To break this down further: With Helix, the funds are simply “mixed” and each user receives someone else’s coins in the process; with CoinJoins, each user batches his/her own bitcoin into a transaction with many other participants and, at the end, receives the same bitcoin back after it has been obfuscated using the service.
Still, technicalities aside, Spiro is not convinced that this argument would hold up in a court of law. The U.S. Treasury’s criminal task force, the Financial Crimes Enforcement Network (FinCEN), wouldn’t discriminate between custodial services like Helix and noncustodial services like Samourai or Wasabi. If your software has run-ins with illegal activity, you could be subject to enforcement, Spiro put it.
“FinCEN doesn’t make a distinction between something like Helix or something like Wasabi or CoinJoin, and this could be seen as a warning shot to all mixers & tumblers. It means that 1) they need to register with FinCEN, and 2) if they can’t keep bad actors from exploiting their services, they will be subject to law enforcement action,” he told Bitcoin Magazine.
This may be frustrating to Bitcoiners who understand that the CoinJoin services Samourai and Wasabi provide are — in the words of Samourai’s representative — “a fundamentally different proposition than what Helix was offering.”
Same Song, Different Dance?
Still, it remains to be seen whether or not this argument would hold up in court. With the creeping hands of compliance slowly closing over the cryptocurrency industry, though, transaction privacy is becoming increasingly compromised at the hands of authority and legacy financial regulations. Chainalysis’s software is becoming more sophisticated as well; as Spiro put it, it’s “very possible,” if “fairly labor intensive, to deanonymize coins that have been cleaned through a wallet like Wasabi or Samourai.” With enforcement ramping up and transaction analysis tools finding their way into the hands of exchanges and regulators, the war on Bitcoin transaction privacy is likely just beginning.
It will be fought in the courts, and we won’t know the ramifications for sure until more legal action takes place. After all, this is the first case in which a custodial/centralized mixer has been implicated in illegal activity as a money services business (FinCEn made it clear this would be the case in May of 2019).

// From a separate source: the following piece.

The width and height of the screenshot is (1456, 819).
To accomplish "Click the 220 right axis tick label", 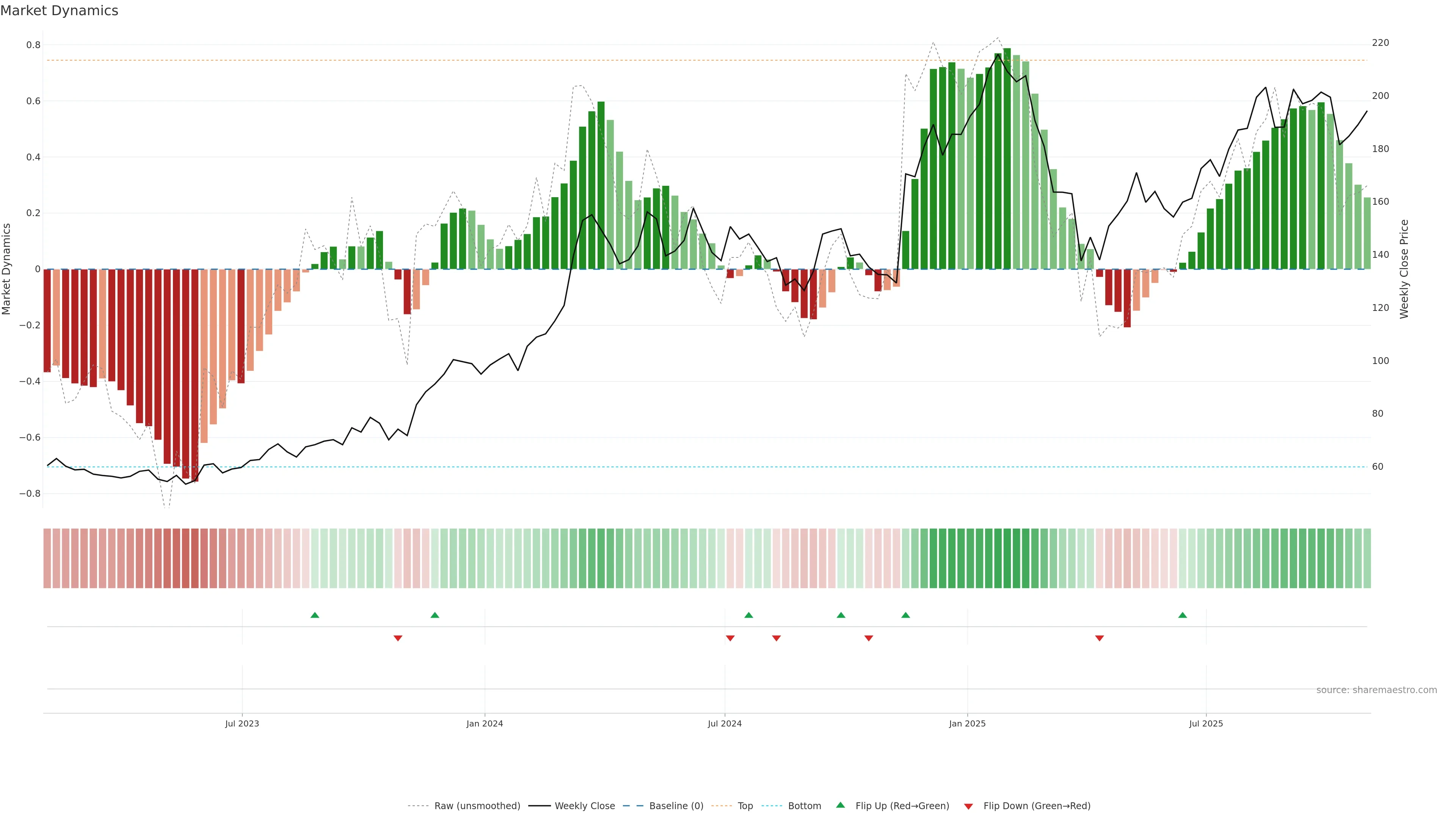I will (1380, 43).

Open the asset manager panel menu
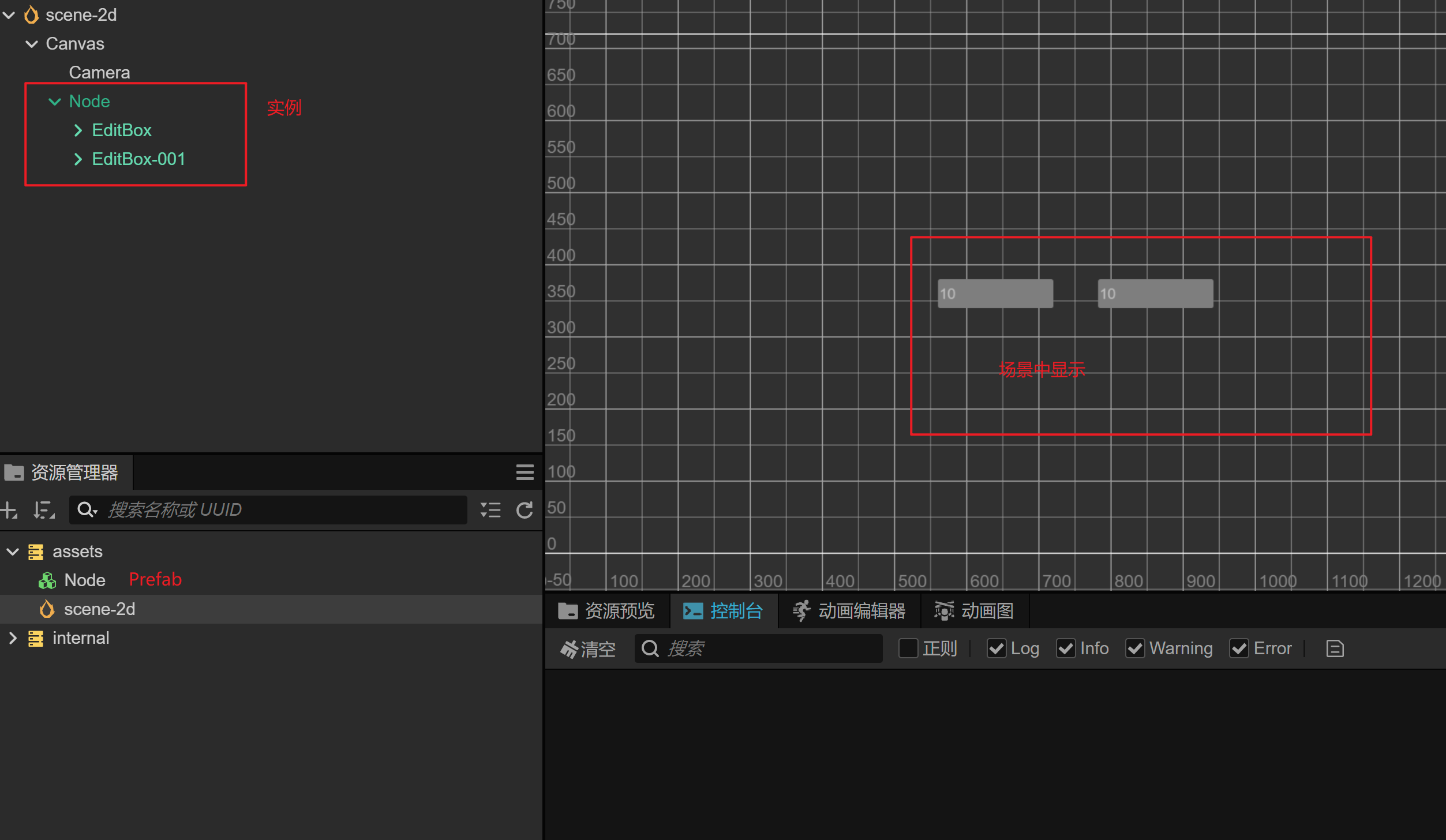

The next question, then, is this: Will the “good guys” like Samourai and Wasabi be in hot water as regulators pay more acute attention? Spiro says it’s hard to say, but as the question looms, he believes more regulation will come to address it down the road.
“We anticipate further regulation will be introduced that will limit the viability and accessibility of those services to the ecosystem, regardless of whether they are custodial, centralized services or not. It’s hard to speculate what would happen if the operators of decentralized services were brought to court.”